I have never used them since.

Then quite suddenly, the Electricity Man's wife was to be away from home for a few days.

The forecast was good. Wednesday was more or less free for both of us. Determination was in the air.

The morning started out a touch frosty and quite foggy. By 10, however, the low winter sun had come through. By 11, it was actually warm, a bonus not to be taken for granted in Scotland so early in the year.

We call him the "Electricity Man" (behind his back) because the little we know about him includes the fact that he was very high in the managerial echelons of Scottish Power (the supplier of our lighting and such) until he opted for home life a decade or so ago.

I know that, like me, he'd been to Cambridge, though rather earlier and on the engineering side of things, while I studied English and then fine arts. And I know he comes originally from Lancashire. But I suppose that's not his fault.

As we pulled into the parking space in the village of Balmaha on the "bonnie, bonnie banks o' Loch Lomond," he pointed up to the vast rounded hummock we were to climb.

I then realized that he was more used to hill walking than I am.

"That's what we are going up," he announced with surprising certainty. "I thought we'd start with an easy one."

To me Conic Hill loomed gigantic against the blue sky.

"Ah, right," I said.

"Do you want to start straightaway?" he asked, handing me a lightweight telescopic walking stick. "Or should we have scones first? They do really good scones at the restaurant just over there."

I opted for scones. They were good ones with cream and jam, eaten in front of a large log fire. And then, delay tactics over, we set out.

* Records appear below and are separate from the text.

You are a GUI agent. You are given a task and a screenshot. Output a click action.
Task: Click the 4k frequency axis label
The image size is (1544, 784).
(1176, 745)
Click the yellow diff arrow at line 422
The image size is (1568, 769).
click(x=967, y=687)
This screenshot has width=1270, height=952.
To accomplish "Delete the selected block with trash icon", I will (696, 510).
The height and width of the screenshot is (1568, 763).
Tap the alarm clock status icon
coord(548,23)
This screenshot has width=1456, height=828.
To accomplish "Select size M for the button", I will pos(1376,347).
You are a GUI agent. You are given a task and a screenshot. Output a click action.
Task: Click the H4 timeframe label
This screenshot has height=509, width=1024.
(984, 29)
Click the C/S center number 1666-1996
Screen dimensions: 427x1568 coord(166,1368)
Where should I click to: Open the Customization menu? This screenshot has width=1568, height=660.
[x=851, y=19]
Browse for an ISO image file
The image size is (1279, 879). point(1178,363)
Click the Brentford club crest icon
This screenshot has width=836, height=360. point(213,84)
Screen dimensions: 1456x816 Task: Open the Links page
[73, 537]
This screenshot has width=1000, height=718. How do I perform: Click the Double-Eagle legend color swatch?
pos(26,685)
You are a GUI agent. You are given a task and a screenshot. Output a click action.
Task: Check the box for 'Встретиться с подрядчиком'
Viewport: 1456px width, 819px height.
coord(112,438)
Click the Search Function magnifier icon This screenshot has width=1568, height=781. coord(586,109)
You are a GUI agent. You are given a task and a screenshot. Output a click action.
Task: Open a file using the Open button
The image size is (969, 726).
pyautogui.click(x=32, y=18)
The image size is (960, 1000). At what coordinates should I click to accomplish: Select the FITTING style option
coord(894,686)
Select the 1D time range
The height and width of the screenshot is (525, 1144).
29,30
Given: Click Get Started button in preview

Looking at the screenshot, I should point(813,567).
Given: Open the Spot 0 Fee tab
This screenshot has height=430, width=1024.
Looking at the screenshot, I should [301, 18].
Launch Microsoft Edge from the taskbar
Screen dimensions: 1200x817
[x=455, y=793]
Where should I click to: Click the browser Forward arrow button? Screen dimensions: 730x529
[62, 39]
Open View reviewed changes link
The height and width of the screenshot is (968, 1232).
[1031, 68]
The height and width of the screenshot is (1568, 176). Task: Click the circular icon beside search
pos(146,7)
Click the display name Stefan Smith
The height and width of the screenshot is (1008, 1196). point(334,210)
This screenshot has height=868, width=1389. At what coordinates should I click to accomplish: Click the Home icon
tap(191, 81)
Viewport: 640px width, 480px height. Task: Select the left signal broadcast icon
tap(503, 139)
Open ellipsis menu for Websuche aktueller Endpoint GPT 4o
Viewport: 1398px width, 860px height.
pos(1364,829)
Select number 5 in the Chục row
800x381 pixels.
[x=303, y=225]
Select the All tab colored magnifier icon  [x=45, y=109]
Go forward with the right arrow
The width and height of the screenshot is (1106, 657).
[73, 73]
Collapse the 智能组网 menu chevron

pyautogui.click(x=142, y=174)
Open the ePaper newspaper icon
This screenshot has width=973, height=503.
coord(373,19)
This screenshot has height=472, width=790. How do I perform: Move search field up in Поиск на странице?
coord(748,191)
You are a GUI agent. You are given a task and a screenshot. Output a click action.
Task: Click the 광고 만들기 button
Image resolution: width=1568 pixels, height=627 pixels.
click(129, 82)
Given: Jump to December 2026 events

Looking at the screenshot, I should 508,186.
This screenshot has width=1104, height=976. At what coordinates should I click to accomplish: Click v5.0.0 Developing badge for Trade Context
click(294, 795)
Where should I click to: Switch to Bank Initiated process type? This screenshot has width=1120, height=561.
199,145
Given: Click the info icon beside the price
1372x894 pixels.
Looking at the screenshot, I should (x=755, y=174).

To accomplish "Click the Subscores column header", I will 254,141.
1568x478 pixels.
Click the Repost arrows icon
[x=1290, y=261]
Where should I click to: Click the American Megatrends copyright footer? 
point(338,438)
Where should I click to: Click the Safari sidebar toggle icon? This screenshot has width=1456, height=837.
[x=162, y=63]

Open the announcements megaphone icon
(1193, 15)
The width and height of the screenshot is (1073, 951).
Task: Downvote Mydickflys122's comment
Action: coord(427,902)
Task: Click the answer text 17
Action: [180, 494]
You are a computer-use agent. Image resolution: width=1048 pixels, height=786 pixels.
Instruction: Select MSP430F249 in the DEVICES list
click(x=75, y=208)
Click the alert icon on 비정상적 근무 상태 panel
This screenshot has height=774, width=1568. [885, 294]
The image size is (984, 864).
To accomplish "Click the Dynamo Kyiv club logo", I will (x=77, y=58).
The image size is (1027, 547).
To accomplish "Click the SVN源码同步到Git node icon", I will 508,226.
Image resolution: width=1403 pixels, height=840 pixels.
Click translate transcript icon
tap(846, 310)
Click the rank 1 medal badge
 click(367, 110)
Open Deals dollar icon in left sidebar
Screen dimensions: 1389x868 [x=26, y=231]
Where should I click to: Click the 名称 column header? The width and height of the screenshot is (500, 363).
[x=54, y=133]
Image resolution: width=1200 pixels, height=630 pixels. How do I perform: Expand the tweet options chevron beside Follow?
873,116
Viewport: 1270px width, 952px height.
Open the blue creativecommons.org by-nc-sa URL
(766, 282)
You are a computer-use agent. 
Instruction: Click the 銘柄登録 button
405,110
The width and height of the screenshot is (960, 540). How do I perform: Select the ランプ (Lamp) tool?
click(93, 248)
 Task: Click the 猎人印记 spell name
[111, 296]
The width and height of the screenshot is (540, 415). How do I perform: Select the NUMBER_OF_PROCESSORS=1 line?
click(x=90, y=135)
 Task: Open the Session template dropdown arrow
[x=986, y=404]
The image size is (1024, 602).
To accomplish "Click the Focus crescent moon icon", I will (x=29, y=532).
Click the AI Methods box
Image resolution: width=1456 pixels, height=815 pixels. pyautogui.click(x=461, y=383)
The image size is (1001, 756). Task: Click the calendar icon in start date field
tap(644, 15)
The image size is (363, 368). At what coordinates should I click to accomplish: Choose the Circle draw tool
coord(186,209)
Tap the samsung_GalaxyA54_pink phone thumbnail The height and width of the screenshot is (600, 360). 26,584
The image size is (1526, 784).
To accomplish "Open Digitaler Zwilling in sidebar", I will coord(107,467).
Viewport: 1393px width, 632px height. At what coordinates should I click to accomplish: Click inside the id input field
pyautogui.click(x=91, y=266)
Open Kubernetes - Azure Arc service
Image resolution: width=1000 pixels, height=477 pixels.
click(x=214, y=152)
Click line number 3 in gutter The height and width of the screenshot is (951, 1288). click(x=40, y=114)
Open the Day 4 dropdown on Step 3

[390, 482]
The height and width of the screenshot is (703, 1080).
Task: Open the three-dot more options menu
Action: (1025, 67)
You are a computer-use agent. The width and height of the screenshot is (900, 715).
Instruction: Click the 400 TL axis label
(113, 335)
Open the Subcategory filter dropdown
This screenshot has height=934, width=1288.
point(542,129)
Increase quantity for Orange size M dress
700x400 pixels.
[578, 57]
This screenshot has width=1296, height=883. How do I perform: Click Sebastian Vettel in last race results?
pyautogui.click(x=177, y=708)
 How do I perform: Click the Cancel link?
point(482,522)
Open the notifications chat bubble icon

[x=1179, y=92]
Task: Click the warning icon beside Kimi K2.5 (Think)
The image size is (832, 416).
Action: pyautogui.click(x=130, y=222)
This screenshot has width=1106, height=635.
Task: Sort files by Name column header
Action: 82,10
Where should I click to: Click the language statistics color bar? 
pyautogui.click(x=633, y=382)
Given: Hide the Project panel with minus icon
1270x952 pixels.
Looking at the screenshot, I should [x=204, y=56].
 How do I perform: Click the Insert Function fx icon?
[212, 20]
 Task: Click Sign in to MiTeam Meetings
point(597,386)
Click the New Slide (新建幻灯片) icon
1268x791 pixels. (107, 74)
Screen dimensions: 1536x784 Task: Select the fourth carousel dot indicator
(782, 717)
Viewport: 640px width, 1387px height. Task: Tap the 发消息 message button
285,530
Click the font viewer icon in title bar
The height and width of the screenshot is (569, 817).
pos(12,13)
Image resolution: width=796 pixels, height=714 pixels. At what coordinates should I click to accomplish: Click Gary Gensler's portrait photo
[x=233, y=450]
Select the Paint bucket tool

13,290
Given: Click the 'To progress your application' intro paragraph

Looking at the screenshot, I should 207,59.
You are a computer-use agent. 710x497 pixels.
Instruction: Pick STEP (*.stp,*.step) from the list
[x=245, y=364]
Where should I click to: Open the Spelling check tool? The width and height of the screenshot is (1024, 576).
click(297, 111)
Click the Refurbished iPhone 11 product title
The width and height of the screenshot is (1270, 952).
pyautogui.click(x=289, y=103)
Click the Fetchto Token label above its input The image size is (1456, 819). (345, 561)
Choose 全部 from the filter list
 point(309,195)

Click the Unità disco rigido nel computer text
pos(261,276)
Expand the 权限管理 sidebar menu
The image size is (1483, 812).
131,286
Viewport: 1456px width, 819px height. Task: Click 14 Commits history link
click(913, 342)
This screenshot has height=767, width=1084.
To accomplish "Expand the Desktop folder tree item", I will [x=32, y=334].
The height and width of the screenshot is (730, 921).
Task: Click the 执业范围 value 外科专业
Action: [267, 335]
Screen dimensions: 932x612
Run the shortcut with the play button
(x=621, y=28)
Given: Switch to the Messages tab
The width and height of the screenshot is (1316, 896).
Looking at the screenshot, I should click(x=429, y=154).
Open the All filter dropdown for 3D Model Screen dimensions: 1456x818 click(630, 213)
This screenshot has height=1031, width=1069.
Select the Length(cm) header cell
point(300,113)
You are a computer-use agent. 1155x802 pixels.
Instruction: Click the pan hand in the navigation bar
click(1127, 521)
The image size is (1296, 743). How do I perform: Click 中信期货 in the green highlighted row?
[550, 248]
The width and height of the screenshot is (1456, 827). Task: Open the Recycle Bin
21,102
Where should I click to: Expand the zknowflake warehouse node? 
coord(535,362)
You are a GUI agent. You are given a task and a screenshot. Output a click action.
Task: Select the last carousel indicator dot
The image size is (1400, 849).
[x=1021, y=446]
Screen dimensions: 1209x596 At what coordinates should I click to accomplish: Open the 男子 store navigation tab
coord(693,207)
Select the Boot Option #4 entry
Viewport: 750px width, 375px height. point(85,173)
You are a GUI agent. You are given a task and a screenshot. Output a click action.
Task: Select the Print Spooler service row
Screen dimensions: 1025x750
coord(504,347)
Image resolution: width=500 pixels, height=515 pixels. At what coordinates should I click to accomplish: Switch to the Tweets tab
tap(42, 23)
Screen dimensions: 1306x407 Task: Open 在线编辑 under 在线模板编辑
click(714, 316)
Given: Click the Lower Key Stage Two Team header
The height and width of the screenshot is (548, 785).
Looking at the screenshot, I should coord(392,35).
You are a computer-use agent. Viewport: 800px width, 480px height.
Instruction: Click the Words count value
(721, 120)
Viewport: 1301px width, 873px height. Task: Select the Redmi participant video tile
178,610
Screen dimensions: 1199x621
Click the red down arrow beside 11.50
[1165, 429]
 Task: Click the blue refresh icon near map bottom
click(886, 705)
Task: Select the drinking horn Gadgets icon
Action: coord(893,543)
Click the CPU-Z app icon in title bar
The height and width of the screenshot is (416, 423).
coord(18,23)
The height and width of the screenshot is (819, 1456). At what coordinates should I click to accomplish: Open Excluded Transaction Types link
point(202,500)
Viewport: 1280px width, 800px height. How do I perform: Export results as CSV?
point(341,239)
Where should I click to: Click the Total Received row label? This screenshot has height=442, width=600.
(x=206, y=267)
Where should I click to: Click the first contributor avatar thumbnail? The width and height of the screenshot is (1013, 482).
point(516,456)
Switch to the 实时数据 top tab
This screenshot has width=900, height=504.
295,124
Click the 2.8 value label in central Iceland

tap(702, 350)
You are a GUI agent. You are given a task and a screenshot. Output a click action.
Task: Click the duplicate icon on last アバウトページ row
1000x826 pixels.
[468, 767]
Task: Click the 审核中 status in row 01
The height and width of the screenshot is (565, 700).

The first part was through trees – larches and pine, the ground under them virtually a moss garden. The path had been much used. It reminded me of wooded parts of Switzerland, and a group of keen ramblers humming, "I love to go a-wandering/ along the mountain track...." might not have been totally unexpected. They would undoubtedly, however, have made me feel inappropriately dressed.

My boots were OK (if a couple of decades out of fashion), but otherwise I might as well have been dressed for walking the dogs. And instead of the requisite knapsack on my back, I had slung a camera bag over my head to carry sandwiches, and as the path grew steeper and stonier – at one point, requiring the use of my hands as well as my feet – this single-strap bag swung round in front of me discombobulatingly.

"If I ever do this again," I thought, "I will visit an outdoor pursuits kind of shop first."

Once above the trees, we paused now and then to turn and gaze at the extraordinary sight developing below us.

"You will never have a day better than this." The Electricity Man was definite, and I suspect he knew what he was talking about.

Gradually, as we moved higher, the loch spread out widely to our view. Its surface was immaculately still.

Left over from the early morning was just enough mist to soften shapes, and the luminous islands, completely united with their reflections, were like clouds floating in the intangible light, as if loch was transmuted into sky.

Some Japanese artists have caught a hint of such a view – such a space – in their paintings. But the real thing, here and now, was beyond art.

I think it was probably beyond photography, too, though we will never know, as I forgot my digital camera, and the Electricity Man's old-school contrivance turned out to have no film in it. We stored it as an intense memory.

If anything was calculated to turn me into an enthusiastic hill walker, that day was. It was breathtaking in the best way. And when we managed to come down the right side of that beguiling hillock and walk back to the car along the loch side, I didn't feel remotely weary.

Energized would be the right word, I think. Battery recharged.